** Opening Entries shown block **

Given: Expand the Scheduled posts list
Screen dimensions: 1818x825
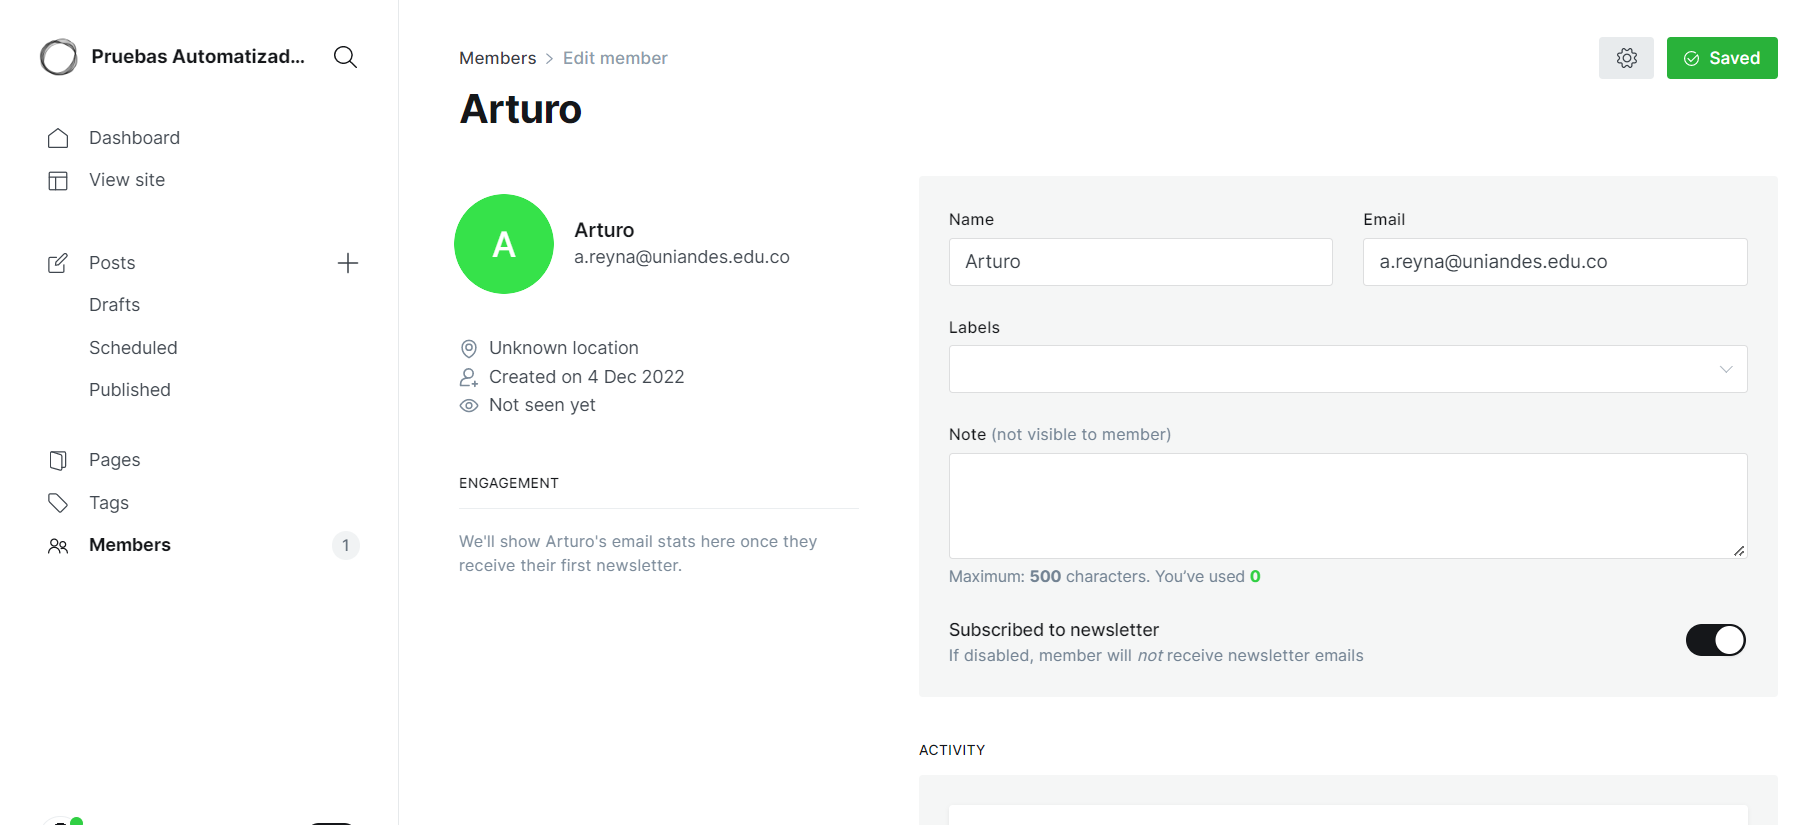Looking at the screenshot, I should [133, 347].
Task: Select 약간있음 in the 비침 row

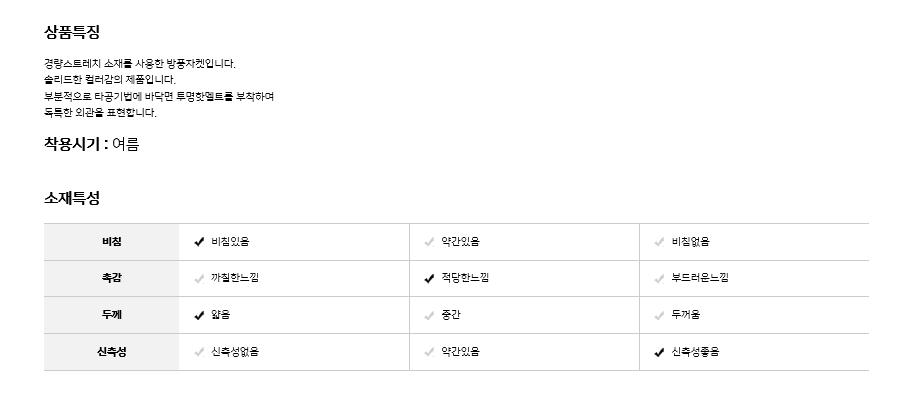Action: (429, 242)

** Closing Entries shown block **

Without the pictures, write out every line above exactly as it appears.

-- Task response --
Given: Expand the Scheduled posts list
Screen dimensions: 1818x825
Looking at the screenshot, I should [133, 347].
Task: Select 약간있음 in the 비침 row

Action: (429, 242)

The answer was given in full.